One beneficiary of this increase in archaeological activity has been greater awareness of the Chams. The Chams created a civilization that flourished on the coastal areas of what we now know as Vietnam in the centuries leading up to the C8th CE. Champa settlements were scattered along the riverine plains adjoining the sea and it seems most likely, given the rugged uplands that quickly rise from the inland parts of Vietnam, that most forms of communications and control between them and their neighbours would have been based on the sea. There is certainly evidence to show that some Cham princes were able to mobilize large fleets and deploy significantly sized military forces, based around a coprs of war elephants. In common with neighbours such as the Dvaravati and Chenla civilizations, the Chams identified temporal power with religious authority - in other words, a prince was granted power as a result of the mandate of heaven and therefore had to be revered as holy while protecting the religious needs of the people. The power of the princes was therefore manifested in the creation of religious sites and the accumulation of valuable sacred items at those sites. It is recorded that after a successful Chinese military campaign against the Chams, some 48,000 kg of gold was removed from temples in the form of religious offerings that were then converted into ingots.

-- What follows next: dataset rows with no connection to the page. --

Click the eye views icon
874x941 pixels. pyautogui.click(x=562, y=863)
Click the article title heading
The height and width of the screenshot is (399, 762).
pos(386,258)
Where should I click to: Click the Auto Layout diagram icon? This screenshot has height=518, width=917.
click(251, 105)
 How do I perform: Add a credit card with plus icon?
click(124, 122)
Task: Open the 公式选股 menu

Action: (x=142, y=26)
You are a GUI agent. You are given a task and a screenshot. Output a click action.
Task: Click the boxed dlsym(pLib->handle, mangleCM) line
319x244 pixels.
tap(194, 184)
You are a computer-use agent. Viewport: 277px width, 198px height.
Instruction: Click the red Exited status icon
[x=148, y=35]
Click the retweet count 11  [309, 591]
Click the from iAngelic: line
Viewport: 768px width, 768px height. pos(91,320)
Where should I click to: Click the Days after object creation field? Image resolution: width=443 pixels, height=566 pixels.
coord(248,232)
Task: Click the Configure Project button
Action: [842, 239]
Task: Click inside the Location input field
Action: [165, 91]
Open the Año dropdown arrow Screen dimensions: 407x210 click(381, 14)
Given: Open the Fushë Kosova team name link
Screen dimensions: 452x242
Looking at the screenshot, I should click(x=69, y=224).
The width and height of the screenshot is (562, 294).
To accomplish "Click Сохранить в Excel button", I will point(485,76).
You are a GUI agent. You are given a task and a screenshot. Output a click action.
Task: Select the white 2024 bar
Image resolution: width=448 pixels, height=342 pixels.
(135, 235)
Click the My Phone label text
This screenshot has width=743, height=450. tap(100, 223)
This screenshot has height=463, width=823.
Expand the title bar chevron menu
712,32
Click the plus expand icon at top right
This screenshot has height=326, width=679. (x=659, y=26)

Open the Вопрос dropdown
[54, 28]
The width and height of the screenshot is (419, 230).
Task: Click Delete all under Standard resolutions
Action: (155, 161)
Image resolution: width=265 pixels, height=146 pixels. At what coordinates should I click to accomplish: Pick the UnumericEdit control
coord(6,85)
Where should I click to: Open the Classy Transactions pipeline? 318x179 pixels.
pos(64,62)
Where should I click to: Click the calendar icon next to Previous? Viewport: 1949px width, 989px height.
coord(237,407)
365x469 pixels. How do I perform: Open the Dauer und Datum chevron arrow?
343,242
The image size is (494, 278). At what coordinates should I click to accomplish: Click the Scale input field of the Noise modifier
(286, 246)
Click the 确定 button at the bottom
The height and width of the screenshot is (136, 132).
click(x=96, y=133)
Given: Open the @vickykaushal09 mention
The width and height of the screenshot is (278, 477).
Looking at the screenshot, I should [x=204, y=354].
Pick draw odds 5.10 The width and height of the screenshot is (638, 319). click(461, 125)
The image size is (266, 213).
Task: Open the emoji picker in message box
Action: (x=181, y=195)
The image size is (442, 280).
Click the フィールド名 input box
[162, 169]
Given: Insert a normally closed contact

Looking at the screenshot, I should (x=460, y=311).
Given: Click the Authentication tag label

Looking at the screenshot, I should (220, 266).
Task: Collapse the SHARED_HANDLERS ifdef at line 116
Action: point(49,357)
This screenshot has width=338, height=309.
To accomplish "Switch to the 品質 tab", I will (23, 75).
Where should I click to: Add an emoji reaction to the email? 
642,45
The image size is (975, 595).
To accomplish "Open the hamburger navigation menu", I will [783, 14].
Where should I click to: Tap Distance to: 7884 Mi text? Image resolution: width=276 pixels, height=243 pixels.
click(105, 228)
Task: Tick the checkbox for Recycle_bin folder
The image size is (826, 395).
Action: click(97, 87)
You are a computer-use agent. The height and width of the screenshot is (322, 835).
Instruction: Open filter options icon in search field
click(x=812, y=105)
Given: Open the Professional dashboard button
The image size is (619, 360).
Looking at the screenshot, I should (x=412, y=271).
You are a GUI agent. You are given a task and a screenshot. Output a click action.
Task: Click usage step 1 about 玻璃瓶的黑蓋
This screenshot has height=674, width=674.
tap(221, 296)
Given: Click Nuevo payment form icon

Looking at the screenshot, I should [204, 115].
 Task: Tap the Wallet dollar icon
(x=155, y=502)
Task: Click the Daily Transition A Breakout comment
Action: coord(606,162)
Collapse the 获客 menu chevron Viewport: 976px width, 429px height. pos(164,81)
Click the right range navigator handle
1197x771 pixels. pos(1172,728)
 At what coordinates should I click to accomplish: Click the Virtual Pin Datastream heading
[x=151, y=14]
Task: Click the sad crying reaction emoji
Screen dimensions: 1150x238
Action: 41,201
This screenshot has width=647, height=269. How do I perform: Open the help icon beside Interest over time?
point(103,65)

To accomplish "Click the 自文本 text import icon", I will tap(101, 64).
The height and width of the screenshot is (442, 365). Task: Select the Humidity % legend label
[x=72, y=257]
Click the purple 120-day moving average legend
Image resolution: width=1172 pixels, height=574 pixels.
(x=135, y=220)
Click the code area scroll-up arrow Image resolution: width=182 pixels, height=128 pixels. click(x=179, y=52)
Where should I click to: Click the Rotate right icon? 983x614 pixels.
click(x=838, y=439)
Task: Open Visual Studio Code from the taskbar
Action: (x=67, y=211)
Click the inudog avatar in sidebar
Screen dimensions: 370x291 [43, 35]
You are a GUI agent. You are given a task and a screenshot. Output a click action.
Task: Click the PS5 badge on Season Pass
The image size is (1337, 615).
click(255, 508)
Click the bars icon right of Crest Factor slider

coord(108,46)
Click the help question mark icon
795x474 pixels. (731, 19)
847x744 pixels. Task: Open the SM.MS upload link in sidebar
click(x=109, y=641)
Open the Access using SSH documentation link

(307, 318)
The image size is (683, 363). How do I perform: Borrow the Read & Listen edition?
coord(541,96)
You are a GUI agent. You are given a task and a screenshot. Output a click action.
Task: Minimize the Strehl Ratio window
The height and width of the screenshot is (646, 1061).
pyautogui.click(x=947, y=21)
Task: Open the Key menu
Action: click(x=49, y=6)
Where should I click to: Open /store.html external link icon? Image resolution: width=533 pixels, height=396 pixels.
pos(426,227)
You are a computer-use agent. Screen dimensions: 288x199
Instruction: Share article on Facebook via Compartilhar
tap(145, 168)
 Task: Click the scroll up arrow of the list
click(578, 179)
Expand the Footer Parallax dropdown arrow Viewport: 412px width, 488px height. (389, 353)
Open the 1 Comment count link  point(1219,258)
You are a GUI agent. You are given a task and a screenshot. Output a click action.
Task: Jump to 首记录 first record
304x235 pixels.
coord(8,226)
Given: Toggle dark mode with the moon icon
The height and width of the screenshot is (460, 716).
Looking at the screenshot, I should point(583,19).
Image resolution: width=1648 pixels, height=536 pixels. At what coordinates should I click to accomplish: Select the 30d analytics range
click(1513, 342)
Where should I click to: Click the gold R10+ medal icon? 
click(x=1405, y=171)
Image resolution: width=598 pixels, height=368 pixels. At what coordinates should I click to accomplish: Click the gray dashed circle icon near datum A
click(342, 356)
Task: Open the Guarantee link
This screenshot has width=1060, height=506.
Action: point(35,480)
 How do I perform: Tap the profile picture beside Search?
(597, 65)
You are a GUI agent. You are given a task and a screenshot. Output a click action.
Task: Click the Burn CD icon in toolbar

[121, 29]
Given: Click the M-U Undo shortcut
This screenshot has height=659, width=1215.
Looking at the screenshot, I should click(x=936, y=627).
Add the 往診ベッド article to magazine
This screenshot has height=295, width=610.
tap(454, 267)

Trade from the west to the Chinese court passed by sea around the cities of the Chams and it appears that they both participated in and preyed upon traders. During this period, the Chinese maintained commanderies - military outposts - in northern Vietnam and at some positions along the middle Miekong that have not yet been definitively identified. These commanderies existed to represent Chinese interests and to act as symbols of Chinese force. They also designated the extent of Chinese aims as no military campaigns beyond their limits were determinedly aimed at enlarging Chinese territory. When Cham raiding reached a point at which Chinese leaders resolved to act against them, therefore, the commanderies acted as staging posts at which armies from further north could orient themselves before inflicting punitive campaigns in the south. It is campaigns such as these that appear to have destroyed Cham power.